Following the #mbgeeks Twitter Chat discussion hosted by Jesse Oguntimehin, last month I promised to write my thoughts out in a blog post to share and allow for the conversation to continue past Twitter.
Jesse is a friend I’ve made through Twitter. A digital marketer based in Lagos, Nigeria Jesse’s active on Twitter and across the web making sense and cents of the online web. He blogs over at The Brand Evangelist. He hosts the #mbgeeks Twitter chat every month where he engages both West and East Africa, not to mention the rest of the social web with a selected guest. I was glad to be his guest last month. Below are my answers to his questions and I’ll continue to take some of your questions here in the comments and add to that discussion.
Note: For purposes of this blog, I’ve elongated my answers to more than 140 characters.
1) What can businesses in Africa use Social Media for?
In a nutshell, it could be broken down into 3 broad functions:
- Branding & Awareness
- Customer Communication
- Lead Generation
2) Does social media work?
It certainly does. There’s still quite a bit of hype and if Google showed me correct, there’s over 2.4 Million “Social Media Experts” in the world so it’s got its fair share of voices. Bottom line though is that in Africa, mobile works and the mobile web’s #1 use is social. I wrote an article for a while back and across Africa with the only exceptions being South Africa and North Africa, it’s clear that social media trumps search and by that I mean only in these emerging markets does social media rank above search engines (namely Facebook and Google) in how people use the web. Below is a snapshot from Opera Mini’s latest statistics on social media and it shows that it accounts for where 69% of all users accessing the web in Kenya (Facebook) and is more than 69% of all pageviews on the mobile web in Kenya. Other countries appear below.
3) How do we best measure success in social media?
Real-world goals are the best way to start. If there weren’t any internet, how would the business (and more specifically, the marketing or communications dept.) measure its success? Forming concrete objectives from there is great, so perhaps it’s the marketing department looking at their brand building tactics and measurables and building on those. I reckon the better we know the person they are targeting, the better we can understand their digital habits and who they are online. Knowing who our audience can at times inform our objectives and tactics to reach them.
Over time though you can measure it with interactions, clicks, leads and participation in your community. Numbers tend to be the metric everyone uses to determine success when there’s plenty more to it than just that.
4) How do we localize our strategy so as to provide valuable contents?
Think mobile and Facebook ads don’t appear on mobile. So what that means is that you’ve got to think beyond just typical Facebook advertising and look to create content that makes it to your fans. What times are people most on? Before work? In transit, get the conversation starters first thing in the morning and see how you can work Facebook’s EdgeRank to your advantage. The News Feed is always where you want to be. Also knowing the climate of your country and it’s digital habits helps much.

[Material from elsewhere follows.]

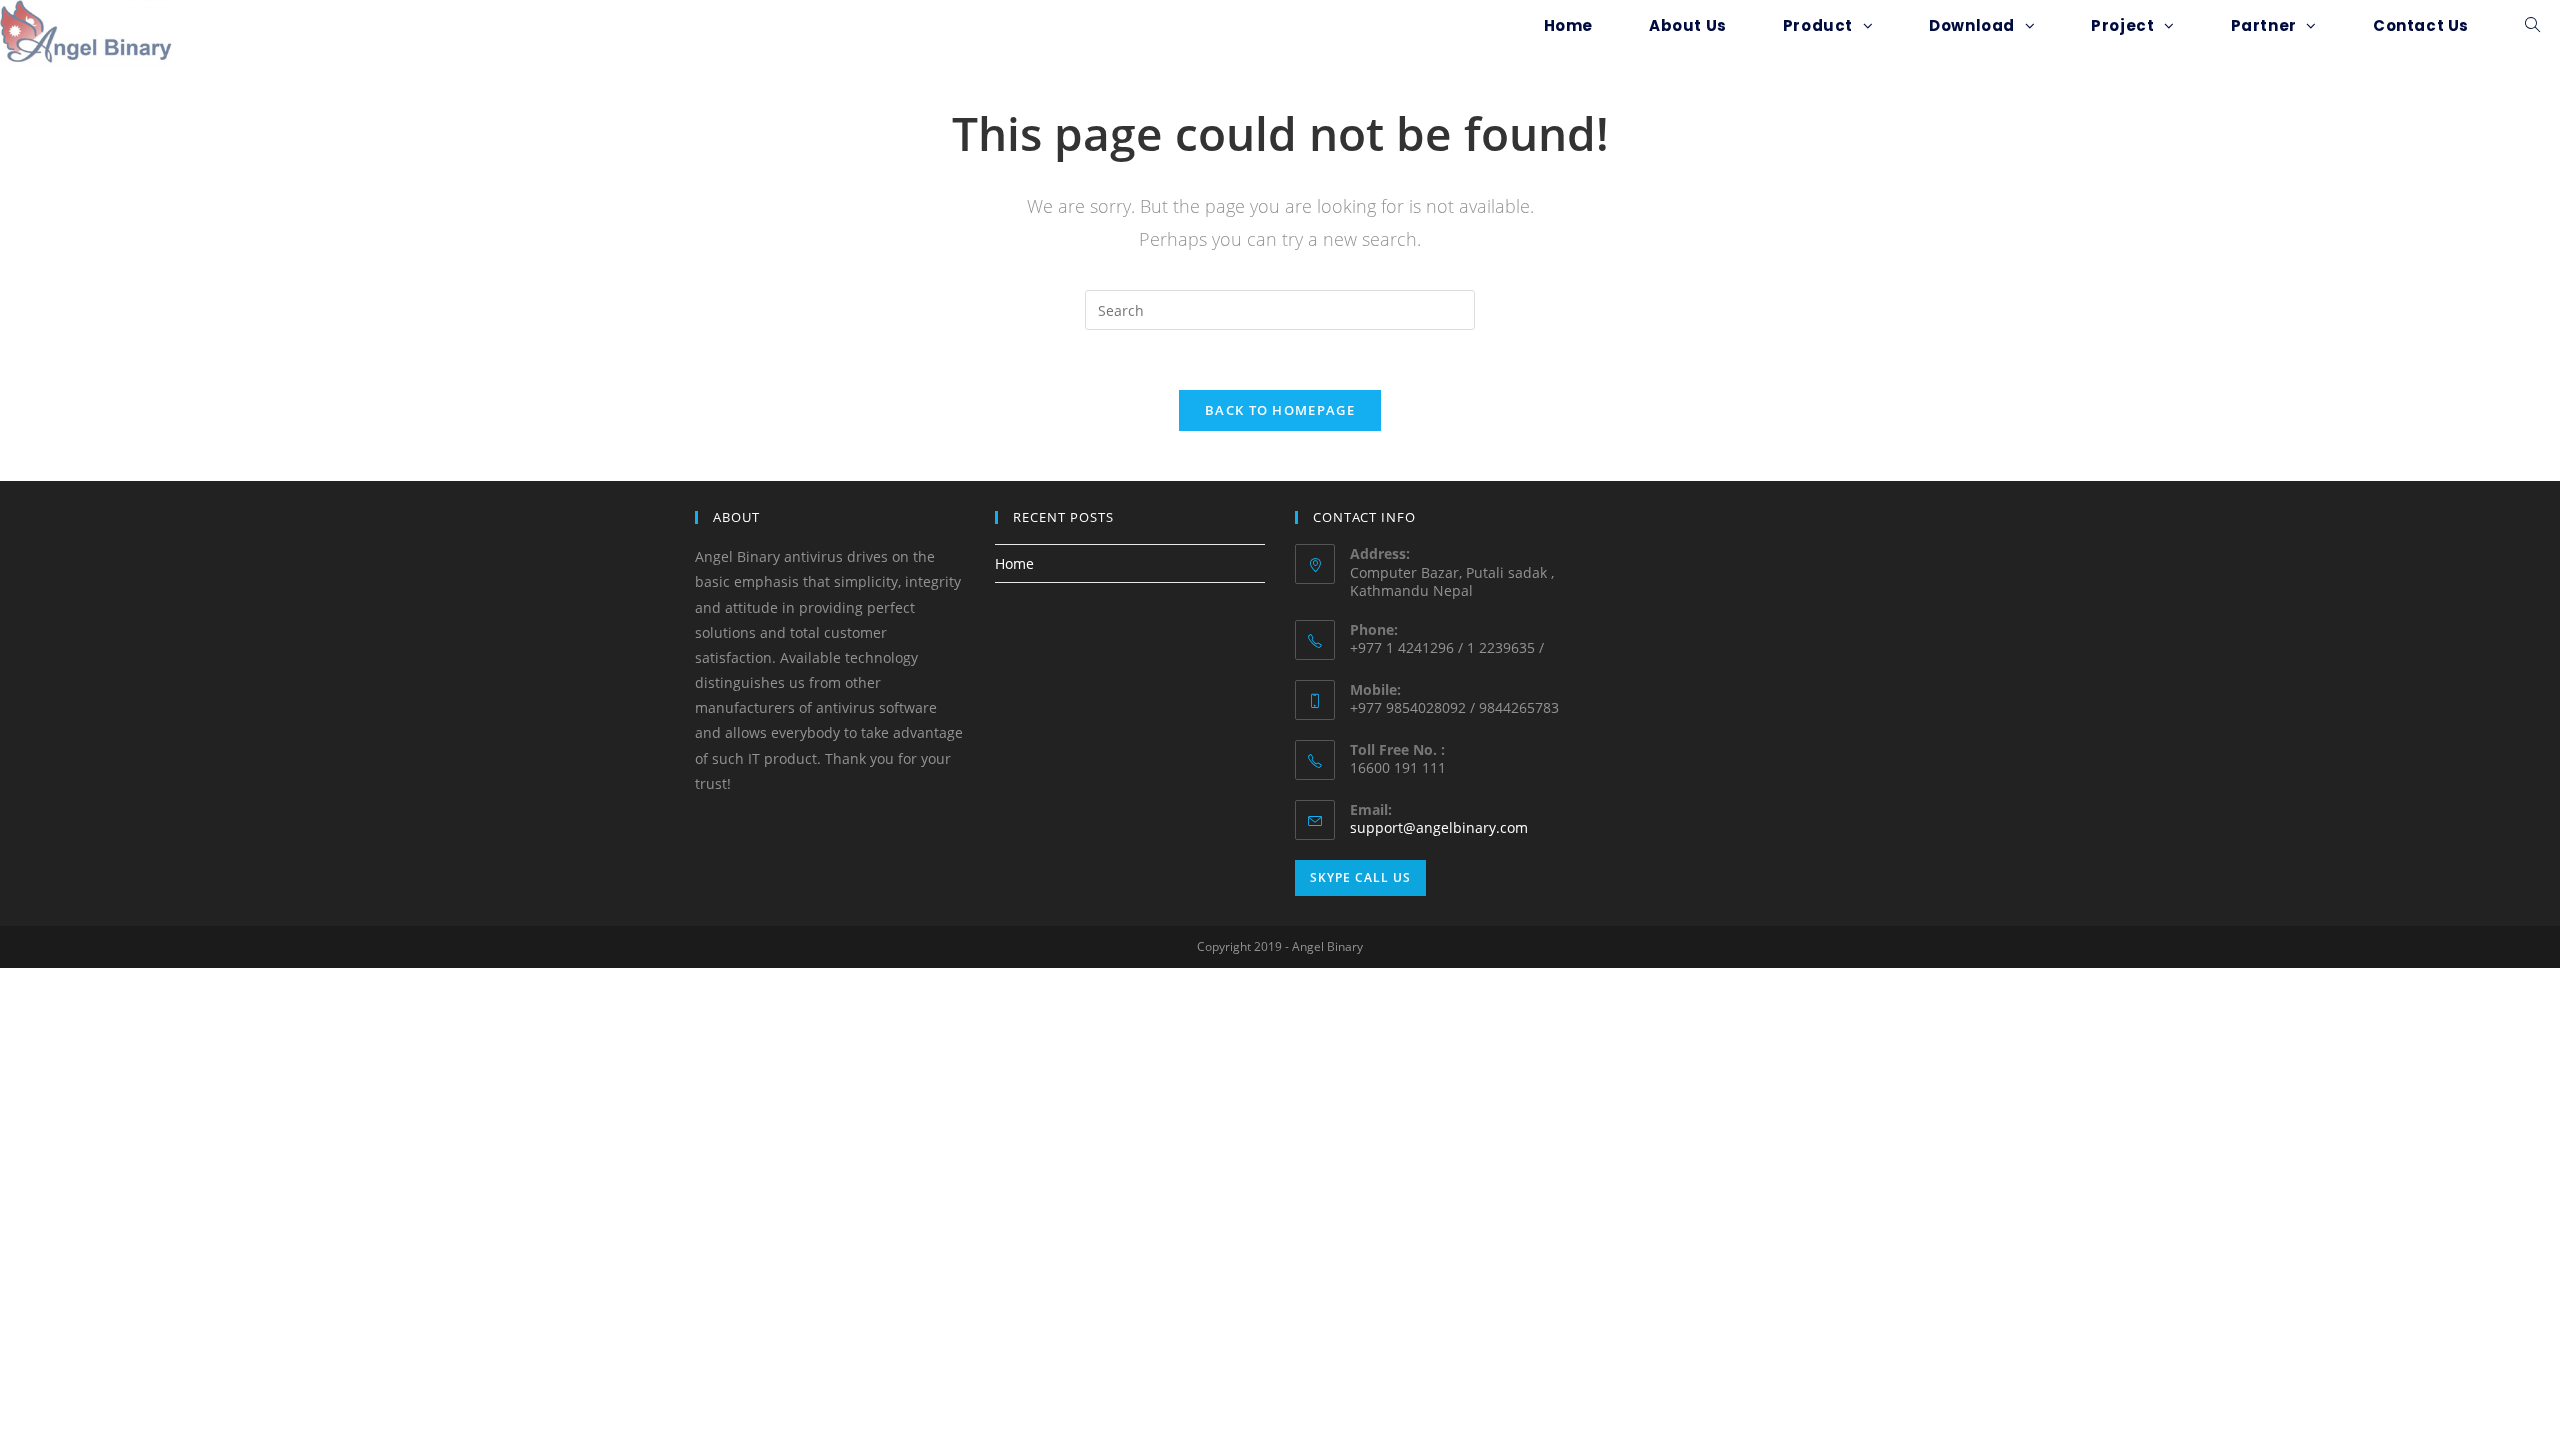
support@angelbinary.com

Kenya’s going Android crazy at the moment so perhaps there lies an opportunity for a brand. To be honest even though we think social media I always tend to find out why a business is on the web to begin with and make their spend and efforts there as deliberate and focused as possible. Social Media is really just part of the larger equation here.
5) How have you been using social media to reach your clients?

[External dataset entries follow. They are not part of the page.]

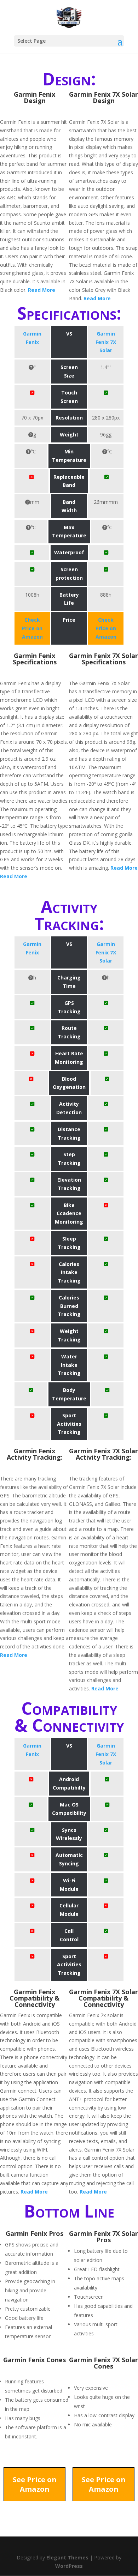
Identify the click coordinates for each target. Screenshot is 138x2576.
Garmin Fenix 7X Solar (106, 342)
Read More (41, 289)
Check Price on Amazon (32, 628)
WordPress (69, 2566)
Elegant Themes (67, 2557)
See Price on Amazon (35, 2484)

Thought leadership. And I don’t just mean the buzzword, but genuine conversation that gets people thinking and challenging what they know about the web in Kenya and across Africa. It’s important that you also get this information into traditional media. I contribute to various television programs, newspapers and radio shows not to mention making myself accessible to the media if and when needed. Getting my writing published also helps. Not to mention just plain old word of mouth among clients I’ve worked with. Ironic for this conversation but traditional media does go a long way. On the social media side, my own domain, sharing links and Twitter has been by far the biggest influence of all.
6) Should social media be within the organization or should it be outsourced?
My last Marketing Africa column I tackled this point. If we look at an industry like customer service and emerging economies, they provide better outsourced customer service and the business case is clear that it is effective. It’s a decision that needs to be weighed. There’s varying viewpoints on this debate across the web. I don’t think there’s a definitive answer, but it’s preferable if the business invests social into their communications functions in the long term. I know that not all businesses can put up the resources to make those kind of changes right off the bat. In some cases the business case makes more sense to have it managed outside of the business in the short term.
7) Any other questions and conclusion.
Over to you, then. What burning social media question can I be of help with? Let me know in the comments and a big thank you to Jesse and the audience for the conversation.